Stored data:
-- Opening Marker --

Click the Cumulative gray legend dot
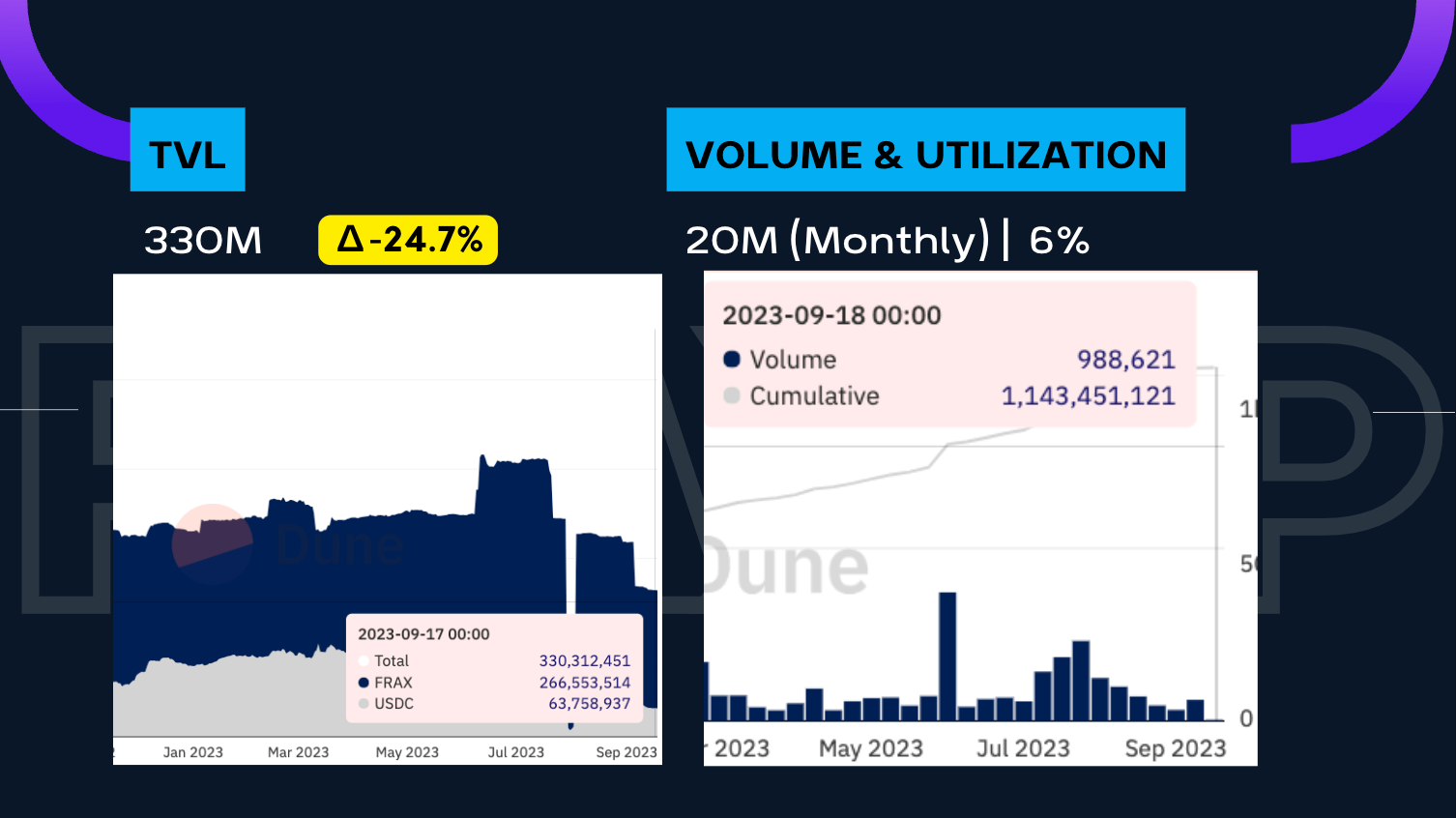Viewport: 1456px width, 818px height. coord(732,395)
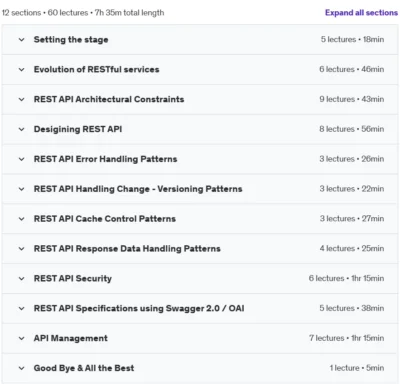The image size is (400, 386).
Task: Click the Expand all sections link
Action: pyautogui.click(x=361, y=13)
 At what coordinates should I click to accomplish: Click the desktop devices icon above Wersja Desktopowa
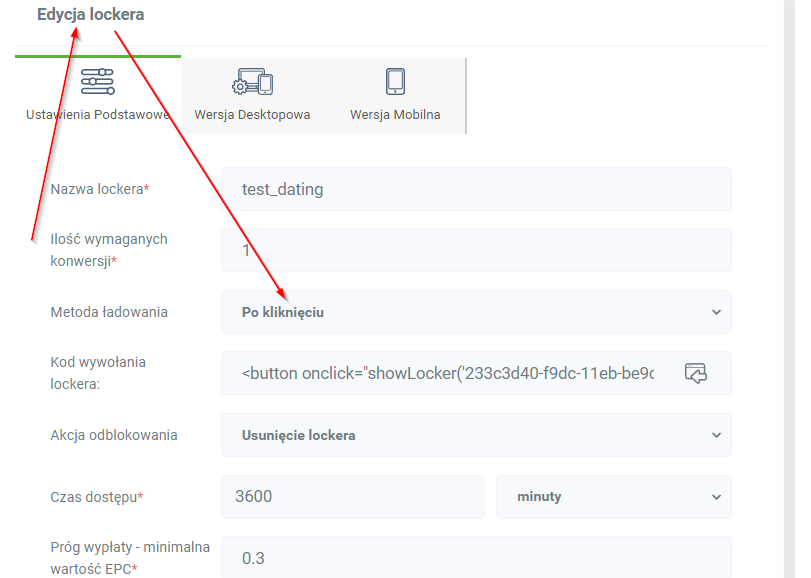click(x=252, y=82)
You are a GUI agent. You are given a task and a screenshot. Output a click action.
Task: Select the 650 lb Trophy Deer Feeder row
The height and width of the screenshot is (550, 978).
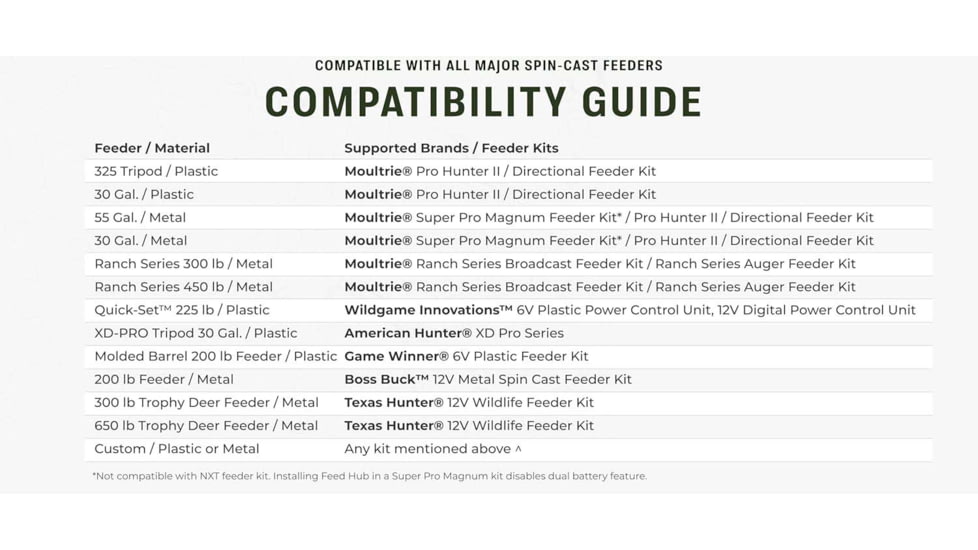(x=206, y=425)
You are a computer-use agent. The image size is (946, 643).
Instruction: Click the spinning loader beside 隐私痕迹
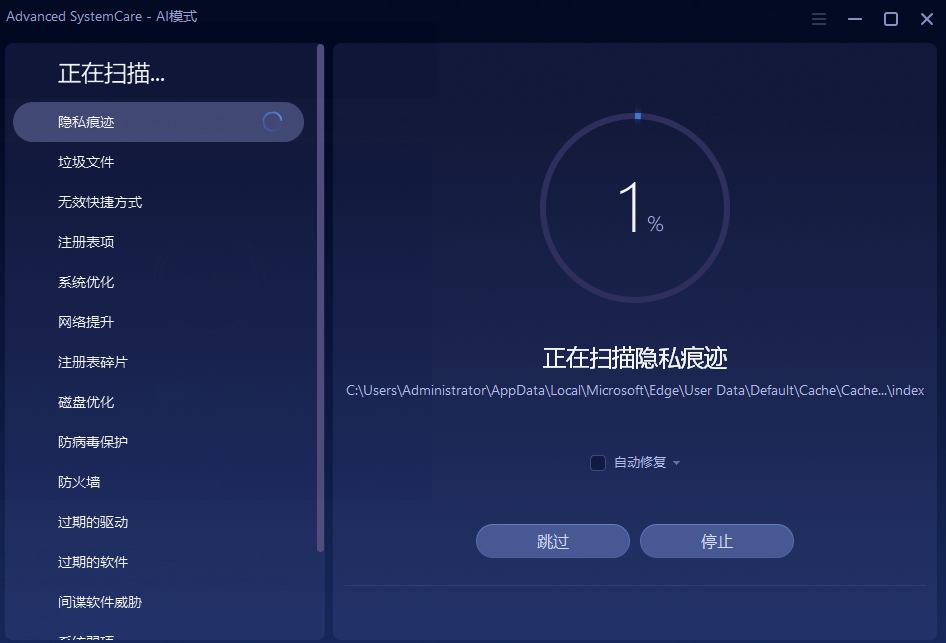[272, 122]
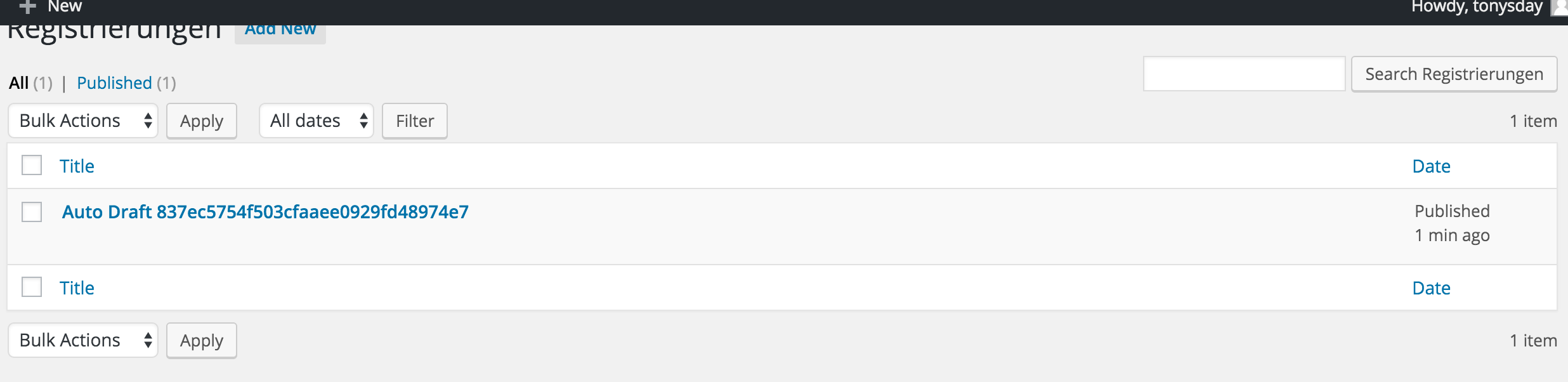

-- Closing Marker --

Write out exactly the opening lines of the data, stopping after the line that holds "Task: Select the". Exclude pictures.

Click the Cumulative gray legend dot
Viewport: 1456px width, 818px height. coord(732,395)
The image size is (400, 386).
Task: Click the Expand all sections link
Action: pyautogui.click(x=361, y=13)
 At what coordinates should I click to accomplish: Click the desktop devices icon above Wersja Desktopowa
click(x=252, y=82)
You are a GUI agent. You are given a task and a screenshot. Output a click action.
Task: Select the 650 lb Trophy Deer Feeder row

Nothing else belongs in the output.